57
Emiel Verstappen
65
Van nature een gevoelsmens, met het talent van het geschreven en gesproken woord, bedreef hij de sympatiekste jeugdzonden die van een jongeman kunnen verwacht worden: hij schreef verzen. Ik geloof niet dat ze ooit gepubliceerd werden - ik zelf heb ze nooit mogen lezen - doch ik wed dat ze, wat de vorm betreft, op de stevige klassieke basis groeiden, die hij in het kollege te Geel had verworven. Als kind van een treffelijk en kroostrijk boerengezin, waar het oud Kempisch geloof nog eten en drinken was, belandde hij, na briljante humaniorastudiën, in de abdij van Averbode, waar hij Wijsbegeerte en Godgeleerdheid studeerde. De volks- en jeugdbladen, o.m. Zonneland en Averbodes Weekblad, die toenmaals hun hoogste bloei kenden, publiceerden reeds tijdens zijn noviciaatsjaren opmerkelijke bijdragen van zijn hand.

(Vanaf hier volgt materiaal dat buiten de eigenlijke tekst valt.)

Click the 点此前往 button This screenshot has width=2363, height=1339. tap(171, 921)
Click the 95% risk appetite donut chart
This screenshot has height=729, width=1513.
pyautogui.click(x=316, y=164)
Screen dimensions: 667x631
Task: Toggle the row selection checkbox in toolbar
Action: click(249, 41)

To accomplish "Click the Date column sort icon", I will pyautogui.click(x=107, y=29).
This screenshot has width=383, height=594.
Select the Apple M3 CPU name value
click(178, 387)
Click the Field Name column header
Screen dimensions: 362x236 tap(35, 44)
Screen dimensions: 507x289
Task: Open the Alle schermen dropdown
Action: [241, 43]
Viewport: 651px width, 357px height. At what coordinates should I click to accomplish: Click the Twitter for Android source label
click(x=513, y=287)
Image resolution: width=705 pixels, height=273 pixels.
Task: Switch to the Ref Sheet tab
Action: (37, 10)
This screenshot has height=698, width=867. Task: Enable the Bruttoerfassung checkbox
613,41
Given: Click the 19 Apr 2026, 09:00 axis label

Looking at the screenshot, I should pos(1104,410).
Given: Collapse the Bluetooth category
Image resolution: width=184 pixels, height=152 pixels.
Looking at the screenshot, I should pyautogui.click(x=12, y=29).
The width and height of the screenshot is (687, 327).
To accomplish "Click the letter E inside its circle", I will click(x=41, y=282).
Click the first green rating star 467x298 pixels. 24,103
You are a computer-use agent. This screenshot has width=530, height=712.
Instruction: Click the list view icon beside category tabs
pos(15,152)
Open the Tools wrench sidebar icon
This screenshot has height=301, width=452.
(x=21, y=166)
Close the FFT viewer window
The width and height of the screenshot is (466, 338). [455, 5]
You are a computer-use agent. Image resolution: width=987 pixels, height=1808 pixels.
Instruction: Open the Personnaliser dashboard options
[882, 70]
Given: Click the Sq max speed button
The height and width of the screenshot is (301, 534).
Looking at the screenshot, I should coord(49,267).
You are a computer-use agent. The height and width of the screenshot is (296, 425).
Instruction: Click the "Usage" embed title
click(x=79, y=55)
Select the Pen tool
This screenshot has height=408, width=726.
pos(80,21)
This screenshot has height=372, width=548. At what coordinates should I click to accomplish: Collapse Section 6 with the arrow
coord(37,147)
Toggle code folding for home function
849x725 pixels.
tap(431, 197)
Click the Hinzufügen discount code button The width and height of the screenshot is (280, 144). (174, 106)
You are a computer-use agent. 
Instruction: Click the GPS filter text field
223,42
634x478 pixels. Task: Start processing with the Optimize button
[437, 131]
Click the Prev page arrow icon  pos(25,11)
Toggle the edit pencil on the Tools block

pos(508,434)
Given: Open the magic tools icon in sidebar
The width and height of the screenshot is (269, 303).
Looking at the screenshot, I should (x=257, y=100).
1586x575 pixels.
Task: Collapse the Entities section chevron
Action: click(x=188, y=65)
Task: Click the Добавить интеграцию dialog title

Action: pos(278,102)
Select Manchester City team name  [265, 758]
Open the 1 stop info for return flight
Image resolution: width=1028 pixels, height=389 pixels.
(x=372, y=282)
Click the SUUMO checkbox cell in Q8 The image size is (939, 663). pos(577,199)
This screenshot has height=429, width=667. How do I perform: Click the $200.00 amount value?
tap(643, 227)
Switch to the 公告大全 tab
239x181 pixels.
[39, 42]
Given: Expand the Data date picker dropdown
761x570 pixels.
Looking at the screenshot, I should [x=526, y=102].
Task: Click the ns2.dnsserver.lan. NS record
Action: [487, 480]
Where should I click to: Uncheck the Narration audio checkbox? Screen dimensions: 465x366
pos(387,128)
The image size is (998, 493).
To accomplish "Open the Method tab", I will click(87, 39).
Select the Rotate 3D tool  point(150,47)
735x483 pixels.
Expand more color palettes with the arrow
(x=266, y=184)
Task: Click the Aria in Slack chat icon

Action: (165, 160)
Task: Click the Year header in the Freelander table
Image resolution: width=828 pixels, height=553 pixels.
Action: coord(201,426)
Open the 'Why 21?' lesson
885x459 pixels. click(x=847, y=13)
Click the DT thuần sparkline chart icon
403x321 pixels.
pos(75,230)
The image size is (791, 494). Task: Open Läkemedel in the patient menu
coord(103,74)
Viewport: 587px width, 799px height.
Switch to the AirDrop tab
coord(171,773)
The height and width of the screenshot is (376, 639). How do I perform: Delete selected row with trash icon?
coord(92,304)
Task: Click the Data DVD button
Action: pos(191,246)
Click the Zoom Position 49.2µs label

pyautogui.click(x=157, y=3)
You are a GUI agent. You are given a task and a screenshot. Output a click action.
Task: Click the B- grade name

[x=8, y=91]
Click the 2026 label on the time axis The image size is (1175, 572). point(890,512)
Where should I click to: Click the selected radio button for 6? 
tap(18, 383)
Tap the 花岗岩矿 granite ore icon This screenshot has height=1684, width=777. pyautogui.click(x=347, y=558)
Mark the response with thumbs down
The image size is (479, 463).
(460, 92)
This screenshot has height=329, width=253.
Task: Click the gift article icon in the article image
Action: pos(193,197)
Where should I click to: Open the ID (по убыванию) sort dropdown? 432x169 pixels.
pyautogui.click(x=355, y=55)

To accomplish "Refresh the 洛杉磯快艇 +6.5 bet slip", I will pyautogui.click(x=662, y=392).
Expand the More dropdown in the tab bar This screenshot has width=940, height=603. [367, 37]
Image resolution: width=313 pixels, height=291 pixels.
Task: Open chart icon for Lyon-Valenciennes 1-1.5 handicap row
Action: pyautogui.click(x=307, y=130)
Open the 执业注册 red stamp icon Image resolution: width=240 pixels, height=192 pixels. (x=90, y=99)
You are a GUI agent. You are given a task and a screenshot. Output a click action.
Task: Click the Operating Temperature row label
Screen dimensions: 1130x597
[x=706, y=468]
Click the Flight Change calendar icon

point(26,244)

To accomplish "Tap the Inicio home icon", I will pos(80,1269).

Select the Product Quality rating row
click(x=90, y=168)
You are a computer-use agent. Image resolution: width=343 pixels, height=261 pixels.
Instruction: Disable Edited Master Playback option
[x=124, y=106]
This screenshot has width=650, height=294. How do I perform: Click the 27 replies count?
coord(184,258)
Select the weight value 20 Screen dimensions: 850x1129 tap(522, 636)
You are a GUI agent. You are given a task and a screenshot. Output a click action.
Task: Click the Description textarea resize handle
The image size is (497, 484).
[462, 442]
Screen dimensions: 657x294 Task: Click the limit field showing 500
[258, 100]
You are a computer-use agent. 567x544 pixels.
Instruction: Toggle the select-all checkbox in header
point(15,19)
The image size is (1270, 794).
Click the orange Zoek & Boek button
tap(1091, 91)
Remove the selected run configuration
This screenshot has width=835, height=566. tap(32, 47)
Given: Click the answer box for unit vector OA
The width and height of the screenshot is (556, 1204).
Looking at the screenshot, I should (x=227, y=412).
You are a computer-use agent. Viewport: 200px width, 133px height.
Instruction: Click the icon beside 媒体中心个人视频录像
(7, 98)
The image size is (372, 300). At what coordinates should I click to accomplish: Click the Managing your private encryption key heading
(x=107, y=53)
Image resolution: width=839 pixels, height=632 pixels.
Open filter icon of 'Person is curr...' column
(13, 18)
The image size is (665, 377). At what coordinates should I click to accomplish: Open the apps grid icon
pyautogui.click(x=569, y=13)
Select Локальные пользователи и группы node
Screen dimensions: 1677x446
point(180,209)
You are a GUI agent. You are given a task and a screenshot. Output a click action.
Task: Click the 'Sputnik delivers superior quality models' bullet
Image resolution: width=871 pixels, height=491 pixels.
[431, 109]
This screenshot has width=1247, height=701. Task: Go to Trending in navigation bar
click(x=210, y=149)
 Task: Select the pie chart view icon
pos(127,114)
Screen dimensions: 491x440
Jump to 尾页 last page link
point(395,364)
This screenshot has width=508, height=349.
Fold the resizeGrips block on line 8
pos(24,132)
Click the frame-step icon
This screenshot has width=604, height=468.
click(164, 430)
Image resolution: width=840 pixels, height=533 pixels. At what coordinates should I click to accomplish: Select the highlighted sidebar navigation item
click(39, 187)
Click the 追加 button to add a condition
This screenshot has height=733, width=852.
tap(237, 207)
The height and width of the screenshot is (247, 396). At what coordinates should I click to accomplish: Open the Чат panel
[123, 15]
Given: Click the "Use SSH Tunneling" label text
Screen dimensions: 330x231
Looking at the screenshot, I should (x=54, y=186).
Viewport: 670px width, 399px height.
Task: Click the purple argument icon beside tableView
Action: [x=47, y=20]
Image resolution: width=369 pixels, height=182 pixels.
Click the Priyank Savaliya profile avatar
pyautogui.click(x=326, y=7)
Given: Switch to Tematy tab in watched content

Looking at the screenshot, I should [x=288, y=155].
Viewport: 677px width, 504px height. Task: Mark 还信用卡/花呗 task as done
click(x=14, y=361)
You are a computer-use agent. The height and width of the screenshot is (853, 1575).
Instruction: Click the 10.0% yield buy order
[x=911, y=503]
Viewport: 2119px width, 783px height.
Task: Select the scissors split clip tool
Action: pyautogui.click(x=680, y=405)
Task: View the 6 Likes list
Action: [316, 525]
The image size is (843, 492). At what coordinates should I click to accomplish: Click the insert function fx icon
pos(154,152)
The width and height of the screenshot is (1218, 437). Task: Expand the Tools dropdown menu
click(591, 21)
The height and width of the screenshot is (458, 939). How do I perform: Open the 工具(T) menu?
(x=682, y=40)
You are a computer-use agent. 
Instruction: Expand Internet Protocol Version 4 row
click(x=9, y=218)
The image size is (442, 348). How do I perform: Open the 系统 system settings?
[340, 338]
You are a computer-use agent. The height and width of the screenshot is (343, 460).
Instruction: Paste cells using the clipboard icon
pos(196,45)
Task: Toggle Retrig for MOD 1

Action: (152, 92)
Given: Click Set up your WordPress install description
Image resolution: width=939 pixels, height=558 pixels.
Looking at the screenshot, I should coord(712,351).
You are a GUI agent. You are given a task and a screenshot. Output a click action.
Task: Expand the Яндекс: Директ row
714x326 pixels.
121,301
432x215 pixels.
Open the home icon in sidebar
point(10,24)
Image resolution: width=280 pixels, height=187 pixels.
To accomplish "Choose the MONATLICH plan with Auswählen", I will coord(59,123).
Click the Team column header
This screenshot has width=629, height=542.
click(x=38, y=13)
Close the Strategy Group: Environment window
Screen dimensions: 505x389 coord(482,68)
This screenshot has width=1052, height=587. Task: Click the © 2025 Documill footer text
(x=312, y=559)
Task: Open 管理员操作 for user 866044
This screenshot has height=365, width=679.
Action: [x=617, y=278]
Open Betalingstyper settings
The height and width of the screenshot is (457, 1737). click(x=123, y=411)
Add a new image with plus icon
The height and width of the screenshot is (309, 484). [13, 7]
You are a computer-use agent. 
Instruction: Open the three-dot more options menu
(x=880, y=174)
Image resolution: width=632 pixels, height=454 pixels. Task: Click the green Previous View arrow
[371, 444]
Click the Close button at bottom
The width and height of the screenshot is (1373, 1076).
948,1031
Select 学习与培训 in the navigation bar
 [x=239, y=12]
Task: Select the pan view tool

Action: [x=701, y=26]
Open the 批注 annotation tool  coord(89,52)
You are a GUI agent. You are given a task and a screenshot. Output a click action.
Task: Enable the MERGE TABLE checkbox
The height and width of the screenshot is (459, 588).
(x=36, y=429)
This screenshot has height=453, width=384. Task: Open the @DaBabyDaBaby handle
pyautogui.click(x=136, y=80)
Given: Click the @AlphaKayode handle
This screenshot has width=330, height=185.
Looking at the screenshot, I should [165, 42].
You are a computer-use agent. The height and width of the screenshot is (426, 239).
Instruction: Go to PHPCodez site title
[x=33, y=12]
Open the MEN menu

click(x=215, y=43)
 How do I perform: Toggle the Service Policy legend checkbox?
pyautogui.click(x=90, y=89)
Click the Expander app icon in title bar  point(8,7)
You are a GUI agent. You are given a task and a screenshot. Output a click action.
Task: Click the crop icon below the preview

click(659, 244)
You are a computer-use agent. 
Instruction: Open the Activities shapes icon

Ik weet nog dat hij als jonge frater een tijdlang erg dweepte met de eerste ekspressionistische verzen van A. Demedts en met diens ‘Avonden’, en dat hij, door hetzelfde poëtisch vuur ontstoken als onze eredeken voor de letterkunde, menige dichterlijke meditatie uit zijn pen liet vloeien. Want dat is een gans persoonlijke karaktertrek van onze gevierde: het vloeit alles als vanzelf uit zijn pen; het gaat alles zo gemakkelijk en zo spontaan, ook als hij het volk toespreekt alsof hij een epigoon was van Democritos, die heel het waarom van het bestaan samenvatte in ‘pantharhei’, alles vloeit. Ook bij Verstappen is dat het geval, zeker daar waar van hem een ‘woordje’ gevraagd wordt.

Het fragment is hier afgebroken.